On the morning of May 26, 1998, Betsy woke to two police officers at her door. They had come to serve a warrant on her abusive boyfriend, Joseph. Fearing arrest, he instructed Betsy to tell police that he was not present while he hid in the closet. In Betsy’s own words, at that point in their relationship, she feared her boyfriend more than she feared the police. The officers searched the apartment twice before finding Joseph. He resisted arrest, grabbing hold of one officer’s gun. He and the other officer, Anthony Mosomillo, shot and killed each other. Betsy was arrested and charged with Mosomillo’s death.
Betsy’s story, and the circumstances leading up to that day, began years earlier. As a teenager in Brooklyn, she was abandoned by first by her mother, then her father. She began using heroin, which led to three years in federal prison followed by ten years of supervision. In 1996, she met Joseph at a halfway house, not knowing that he would be abusive and controlling, using her HIV status to manipulate her and telling her repeatedly that no one else would love her. That control soon extended to every aspect of her life — beating her with his fists, choking her, and, at one point, holding her down and forcibly sodomizing her. As the abuse progressed, Joseph would beat her “where the marks wouldn’t show.” As a single woman without children, it was hard to find shelter, although she tried to leave on multiple occasions and her abuse is documented by multiple domestic incident reports to NYC police.

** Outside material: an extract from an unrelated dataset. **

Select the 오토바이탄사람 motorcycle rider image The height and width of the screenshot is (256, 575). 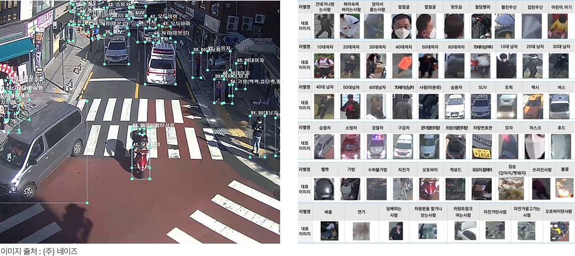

By that fateful May morning, Betsy had suffered over 600 days of abuse. She was afraid to not obey Joseph’s demand to hide him, but hoped the police would take him, or that he’d be scared to come back. Never could she have imagined what would transpire. The Brooklyn DA used Betsy’s past drug convictions to paint her as an unsympathetic defendant, rather than someone who had been victimized herself, arguing at trial that she had helped Joseph grab the officer’s gun. This charge was disputed by Betsy and her attorney. Betsy does not downplay the impact of her decisions that day, and feels tremendous remorse for the loss of life and pain caused to the officer’s family.
Betsy has “served her time”, and then some. To keep her behind bars exposes the hypocrisy of a system that continues to seek punishment, not justice. While the events surrounding her incarceration are different from many survivors, the circumstances leading up to it are remarkably similar: trauma in childhood and early adulthood, interpersonal violence, lack of access to adequate resources and treatment, and a system that criminalizes survivorship. As a community, we all benefit when Betsy comes home.